Model Overview
v1v1d1/nayana-gemma3-4b-stage1 is a 4.3 billion parameter Vision-Language Model (VLM) built upon the google/gemma-3-4b-it base model. It has been fine-tuned using LoRA (Low-Rank Adaptation) within the MS-Swift framework, specifically targeting multimodal understanding.
Key Capabilities
- Multimodal Understanding: Processes both image and text inputs to generate detailed descriptions and responses.
- Multilingual Support: Trained on data in English (en), Kannada (kn), and Hindi (hi), enabling understanding and generation in these languages.
- Efficient Fine-tuning: Leverages LoRA with a rank of 16 and alpha of 32, allowing for efficient adaptation of the base model.

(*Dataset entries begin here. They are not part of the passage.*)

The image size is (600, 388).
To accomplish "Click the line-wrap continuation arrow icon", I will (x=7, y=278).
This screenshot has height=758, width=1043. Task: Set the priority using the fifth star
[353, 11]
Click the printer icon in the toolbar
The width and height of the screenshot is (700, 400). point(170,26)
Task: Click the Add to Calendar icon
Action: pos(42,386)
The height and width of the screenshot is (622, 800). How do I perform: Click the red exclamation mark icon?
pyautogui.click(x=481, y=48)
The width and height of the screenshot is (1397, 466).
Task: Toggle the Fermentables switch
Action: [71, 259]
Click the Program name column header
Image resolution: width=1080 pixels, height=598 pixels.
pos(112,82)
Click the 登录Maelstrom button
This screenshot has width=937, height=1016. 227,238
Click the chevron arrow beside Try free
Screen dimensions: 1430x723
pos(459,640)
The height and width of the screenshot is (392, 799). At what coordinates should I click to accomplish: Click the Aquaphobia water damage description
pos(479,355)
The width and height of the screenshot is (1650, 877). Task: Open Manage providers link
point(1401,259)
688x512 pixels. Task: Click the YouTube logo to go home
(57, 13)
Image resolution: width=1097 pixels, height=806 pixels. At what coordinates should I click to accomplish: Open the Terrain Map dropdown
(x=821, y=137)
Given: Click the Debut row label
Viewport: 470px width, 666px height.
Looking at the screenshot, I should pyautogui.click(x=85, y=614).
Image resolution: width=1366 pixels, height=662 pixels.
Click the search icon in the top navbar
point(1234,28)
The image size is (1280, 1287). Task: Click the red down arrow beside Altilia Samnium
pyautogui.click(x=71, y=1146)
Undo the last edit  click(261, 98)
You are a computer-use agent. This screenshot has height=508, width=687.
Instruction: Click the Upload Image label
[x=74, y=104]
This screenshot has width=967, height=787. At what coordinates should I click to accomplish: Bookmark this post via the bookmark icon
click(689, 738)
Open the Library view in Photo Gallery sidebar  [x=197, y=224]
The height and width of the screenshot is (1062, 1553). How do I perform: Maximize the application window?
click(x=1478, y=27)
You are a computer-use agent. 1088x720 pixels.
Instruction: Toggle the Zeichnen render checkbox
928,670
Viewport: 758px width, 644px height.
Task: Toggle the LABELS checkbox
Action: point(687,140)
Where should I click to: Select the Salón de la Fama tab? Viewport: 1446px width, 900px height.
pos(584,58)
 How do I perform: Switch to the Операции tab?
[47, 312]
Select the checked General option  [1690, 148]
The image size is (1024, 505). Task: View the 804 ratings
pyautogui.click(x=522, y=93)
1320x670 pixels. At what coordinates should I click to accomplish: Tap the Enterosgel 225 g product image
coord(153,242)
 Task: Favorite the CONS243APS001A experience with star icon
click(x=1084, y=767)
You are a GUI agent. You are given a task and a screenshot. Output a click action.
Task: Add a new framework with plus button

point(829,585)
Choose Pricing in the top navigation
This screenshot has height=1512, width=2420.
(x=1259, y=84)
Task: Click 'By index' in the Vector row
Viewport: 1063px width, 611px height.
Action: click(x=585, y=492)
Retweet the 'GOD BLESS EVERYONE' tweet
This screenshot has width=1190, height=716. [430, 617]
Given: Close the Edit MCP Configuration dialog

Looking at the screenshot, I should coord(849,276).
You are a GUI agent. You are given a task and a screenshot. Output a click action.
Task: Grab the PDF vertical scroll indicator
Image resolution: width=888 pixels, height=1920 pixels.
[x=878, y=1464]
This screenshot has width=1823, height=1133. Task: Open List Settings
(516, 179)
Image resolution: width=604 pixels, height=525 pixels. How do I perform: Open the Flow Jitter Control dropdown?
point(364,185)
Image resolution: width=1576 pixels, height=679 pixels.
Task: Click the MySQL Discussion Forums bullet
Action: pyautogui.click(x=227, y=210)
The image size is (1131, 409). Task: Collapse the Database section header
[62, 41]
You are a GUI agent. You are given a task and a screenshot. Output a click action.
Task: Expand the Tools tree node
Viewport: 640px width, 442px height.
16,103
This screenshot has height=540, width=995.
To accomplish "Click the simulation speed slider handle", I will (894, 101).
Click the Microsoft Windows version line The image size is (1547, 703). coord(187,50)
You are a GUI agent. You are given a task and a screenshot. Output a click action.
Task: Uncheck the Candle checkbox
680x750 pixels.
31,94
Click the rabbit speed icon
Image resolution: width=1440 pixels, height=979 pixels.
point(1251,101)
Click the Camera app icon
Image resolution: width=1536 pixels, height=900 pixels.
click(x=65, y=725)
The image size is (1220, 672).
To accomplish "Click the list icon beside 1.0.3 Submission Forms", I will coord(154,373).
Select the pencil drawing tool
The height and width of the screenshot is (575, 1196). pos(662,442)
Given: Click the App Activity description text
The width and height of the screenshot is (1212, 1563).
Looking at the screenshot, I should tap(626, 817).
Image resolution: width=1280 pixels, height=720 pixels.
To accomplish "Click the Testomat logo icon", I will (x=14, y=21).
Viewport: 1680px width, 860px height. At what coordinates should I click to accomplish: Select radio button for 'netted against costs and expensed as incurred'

- Optimized for Document Analysis: Fine-tuned on the Nayana Docmatix Stage 1 dataset, suggesting a focus on document-related visual and textual tasks.
Training Details
The model was trained for 1.0 epoch on a 150k sample dataset, with a learning rate of 0.0001 and a batch size of 2 (with 4 gradient accumulation steps). The LoRA configuration targeted all linear modules, with the ViT and Aligner components frozen during training.
Usage Considerations
This model is suitable for applications requiring image description, visual question answering, or document understanding, particularly in English, Kannada, and Hindi contexts. It can be deployed efficiently using vLLM or Transformers libraries.